While horses were whizzing around the track at Melbourne’s Flemington Race Course, The Reserve Bank of Australia issued a shock announcement that it would straddle mortgage holders with an official interest rate rise of 0.25%, bringing it to 4.75%.
Economists had tipped rates to remain steady. However, RBA governor Glenn Stevens said in a statement that:
a larger than expected slowing in Chinese growth have lessenred recently most commodity prices have firmed, after a fall earlier in the year.

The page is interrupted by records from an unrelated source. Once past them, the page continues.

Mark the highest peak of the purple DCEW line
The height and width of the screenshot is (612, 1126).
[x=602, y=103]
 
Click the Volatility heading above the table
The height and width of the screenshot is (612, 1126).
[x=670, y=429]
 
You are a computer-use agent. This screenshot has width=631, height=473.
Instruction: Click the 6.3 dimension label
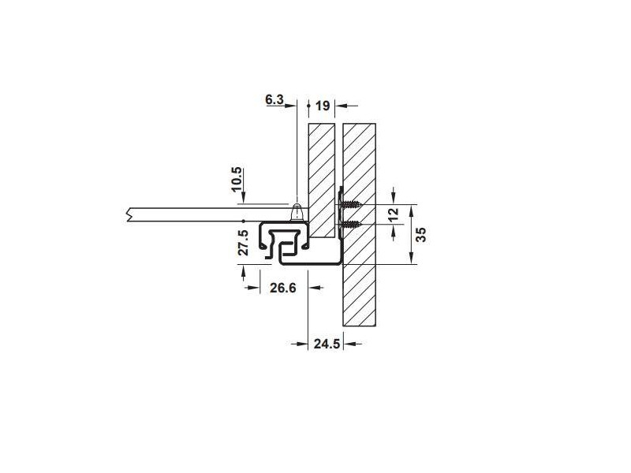(274, 99)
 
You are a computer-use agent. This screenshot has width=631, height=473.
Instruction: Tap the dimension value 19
(323, 106)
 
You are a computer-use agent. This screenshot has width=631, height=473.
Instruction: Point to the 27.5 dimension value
(244, 243)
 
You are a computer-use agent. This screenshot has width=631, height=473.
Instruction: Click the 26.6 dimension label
(283, 288)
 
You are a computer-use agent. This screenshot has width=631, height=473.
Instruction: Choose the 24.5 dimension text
(327, 344)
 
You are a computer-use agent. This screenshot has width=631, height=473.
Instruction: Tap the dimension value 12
(394, 213)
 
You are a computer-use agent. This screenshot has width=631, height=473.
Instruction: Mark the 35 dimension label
(420, 234)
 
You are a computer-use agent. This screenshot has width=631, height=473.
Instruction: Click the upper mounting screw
(350, 205)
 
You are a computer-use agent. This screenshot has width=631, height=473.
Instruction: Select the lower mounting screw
(350, 225)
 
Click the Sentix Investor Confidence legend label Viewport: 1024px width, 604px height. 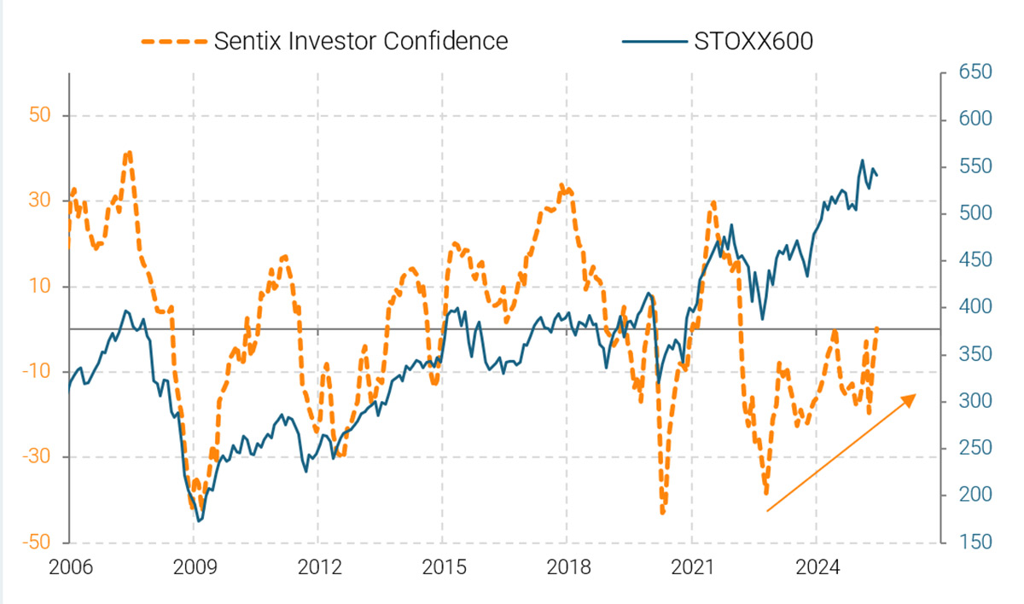pos(361,40)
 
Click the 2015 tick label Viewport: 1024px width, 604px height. pos(442,567)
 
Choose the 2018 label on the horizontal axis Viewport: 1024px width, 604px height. pos(567,567)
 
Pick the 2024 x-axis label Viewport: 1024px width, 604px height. pos(816,567)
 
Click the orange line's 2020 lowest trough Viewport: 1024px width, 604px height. pos(663,513)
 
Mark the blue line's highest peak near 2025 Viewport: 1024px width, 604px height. pos(863,160)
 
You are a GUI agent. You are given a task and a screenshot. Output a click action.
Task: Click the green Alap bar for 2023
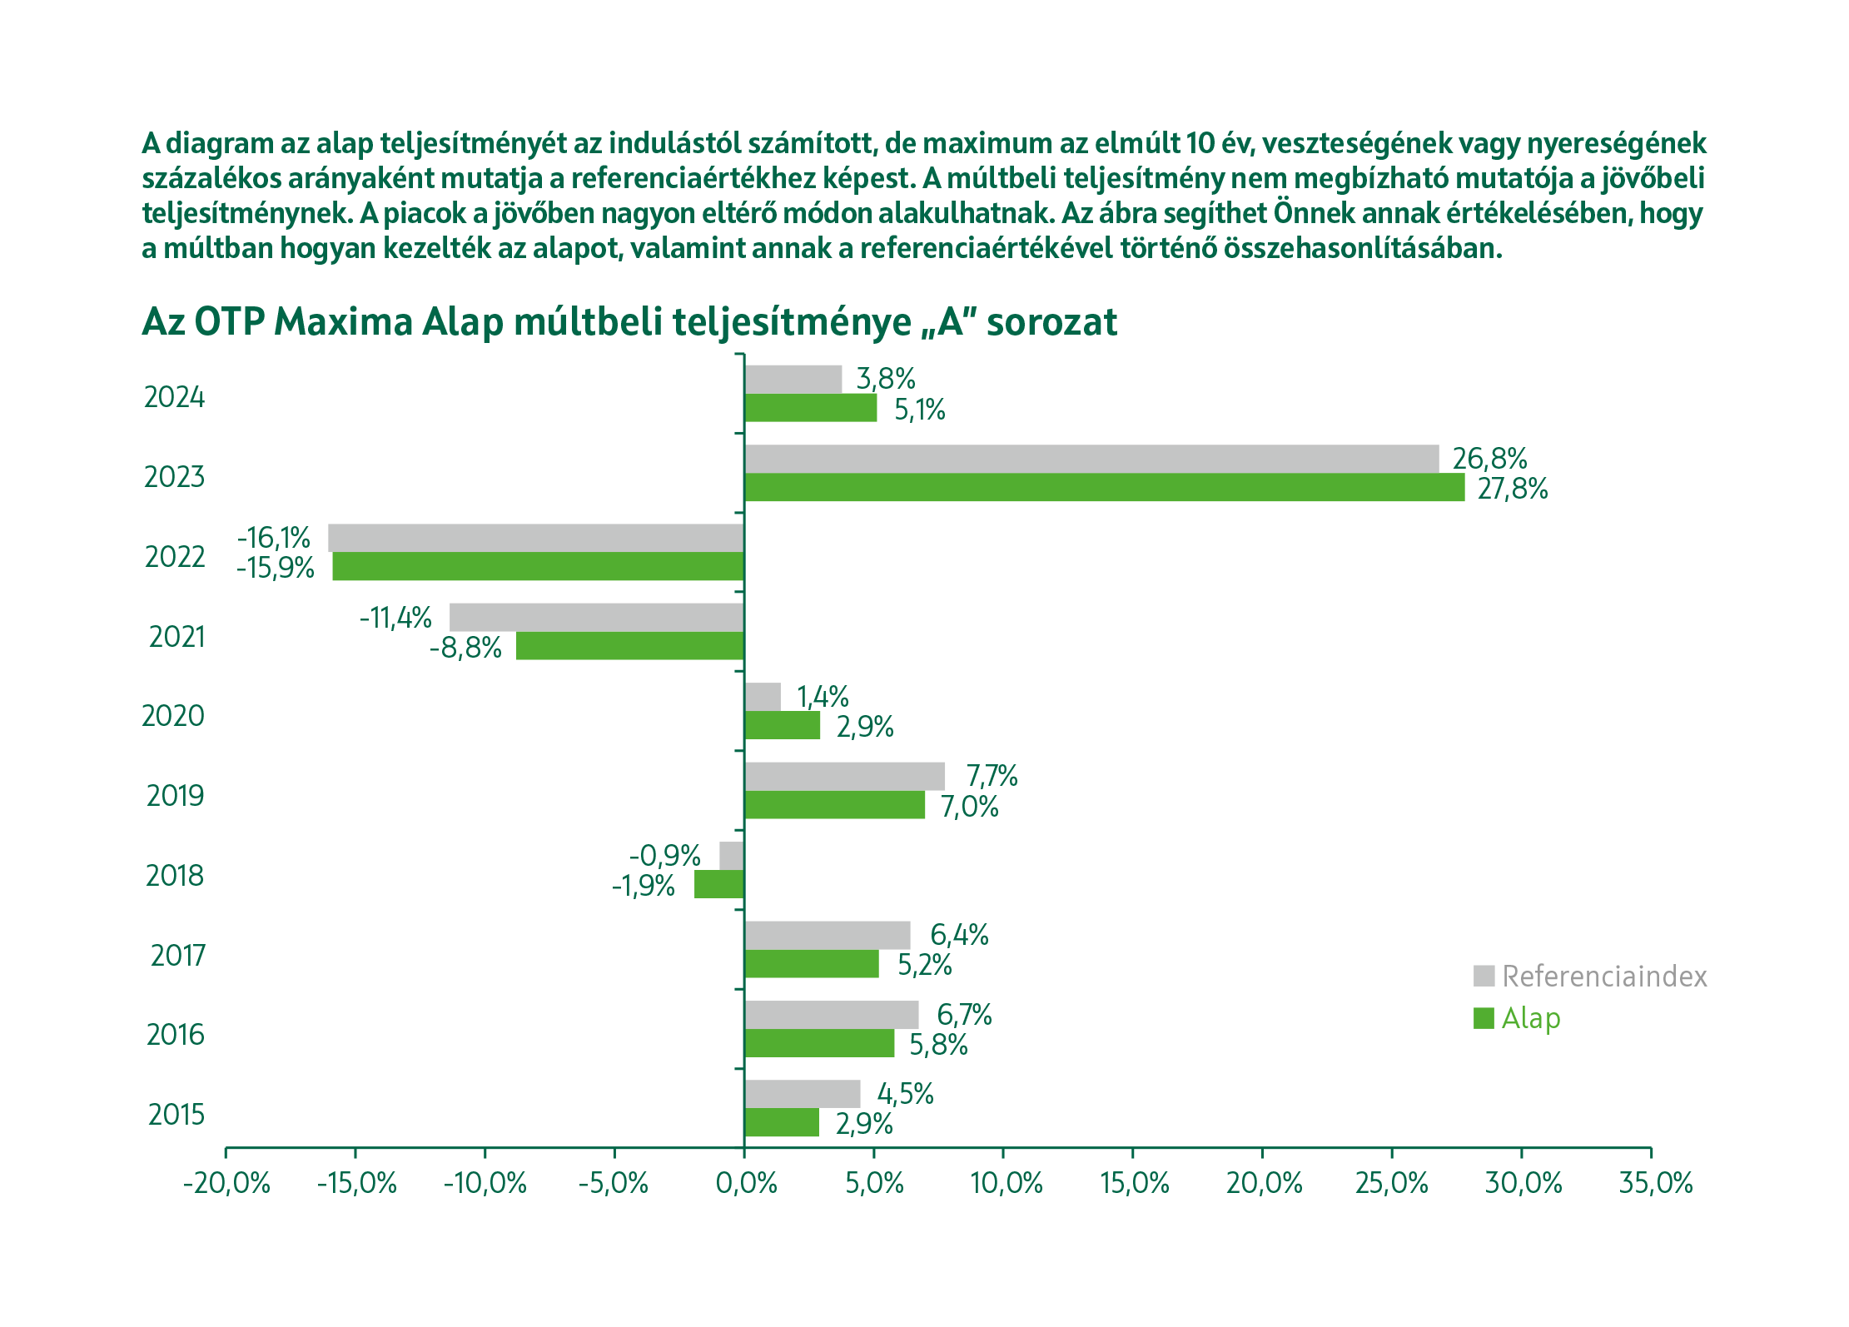click(x=1104, y=488)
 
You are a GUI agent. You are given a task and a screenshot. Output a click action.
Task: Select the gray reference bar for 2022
click(x=535, y=538)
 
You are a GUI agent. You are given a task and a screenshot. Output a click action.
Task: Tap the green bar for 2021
click(x=629, y=646)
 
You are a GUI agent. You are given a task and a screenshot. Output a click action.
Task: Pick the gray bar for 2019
click(x=844, y=776)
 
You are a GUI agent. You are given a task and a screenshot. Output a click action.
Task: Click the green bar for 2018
click(x=719, y=884)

The prices most important to Australia remain at very high levels, with the result that the terms of trade are at their highest since the early 1950s. The turmoil in financial markets earlier in the year has abated, though sentiment remains fragile.
The announcement seemed to catch everybody unaware, sending journos the country wide lunging towards their keyboards. The Herald Sun estimates that the rate rise will cost average mortgage-holders an extra $40 a month and “home buyers with $300,000 25-year loans from the bank will pay $88 extra per month.”
Some commentators instantly linked the rise to Joe Hockey’s recent calls for tighter banking regulation (“Hockeynomics”) while others focused on Treasurer Wayne’s Swan’s stinging rebuke of the RBA’s decision.
Here’s an overview of what the pundits had to say:
The Australian
David Uren: Wayne Swan hits ‘cynical’ bank cash grab
The Commonwealth Bank’s shock decision to almost double the RBA’s 25-basis-point rate rise has exposed the banking sector to a fresh round of regulation.
Condemning the Commonwealth’s move as a “cynical cash grab”, Wayne Swan foreshadowed a reform package to foster competition and stop the big four banks from exploiting their market dominance.
The Courier Mail
Michael Madigan: Time to name and shame banks say retailers after latest interest rate rise
Stunned retailers – who had expected the Reserve to hold fire in the lead-up to Christmas – accused the banking sector of “economic terrorism”.
The United Retail Federation said it was preparing a “name and shame” campaign against the banks. URF national president Scott Driscoll said the rise would “kill Christmas 2010” for retailers, consumers and workers.
The Age
Michelle Grattan: ‘Cash grab’ leaves Joe laughing
Joe Hockey, the butt of attacks from the government and some Liberals, was laughing yesterday. Many home borrowers will be cursing Commonwealth Bank, but, whatever the rights or wrongs of its action, in political terms it has justified Hockey’s criticisms of the banks and his calls for more competition.
Peter Martin: Fury over super-sized rate rise
Australia’s biggest bank has humiliated Treasurer Wayne Swan and thumbed its nose at a parliamentary inquiry by lifting its mortgage rates by nearly double yesterday’s surprise 0.25 percentage point increase in the Reserve Bank’s official cash rate.
Sydney Morning Herald
Lenore Taylor: It’s easy to own up to someone else’s problem
Joe Hockey has clinched his interest rates attack. The grand finale came yesterday when he declared the Gillard government and its ”insipidly weak Treasurer” owned the interest rate rises.
He claimed they owned the Reserve Bank rise because they were still spending too much. And they owned additional rises by the big banks because they hadn’t acted to increase competition in the banking sector.
Jessica Irvine: Saddle up for higher interest – and come home strongly in the long run
Fool me once, shame on you. Fool me twice, shame on me.
There could be no better aphorism to describe the thinking behind the Reserve Bank’s decision to lift interest rates despite last week’s tame inflation report.
Courier Mail
Dennis Atkins: Joe Hockey’s blast at banks seems vindicated
Wayne Swan and Joe Hockey will remember Melbourne Cup day 2010 for quite a while regardless of which horse they fancied in the big race.
The Daily Telegraph
Malcolm Farr: Hitting punters for an interest rate sling
The Commonwealth Bank, which once proudly carried the PR shingle of “The People’s Bank’’, sprinted to be first to show it thinks the public can be milked even more. Taxpayer guarantees during the global recession have allowed the bank to hit its taxpaying customers for a further sling.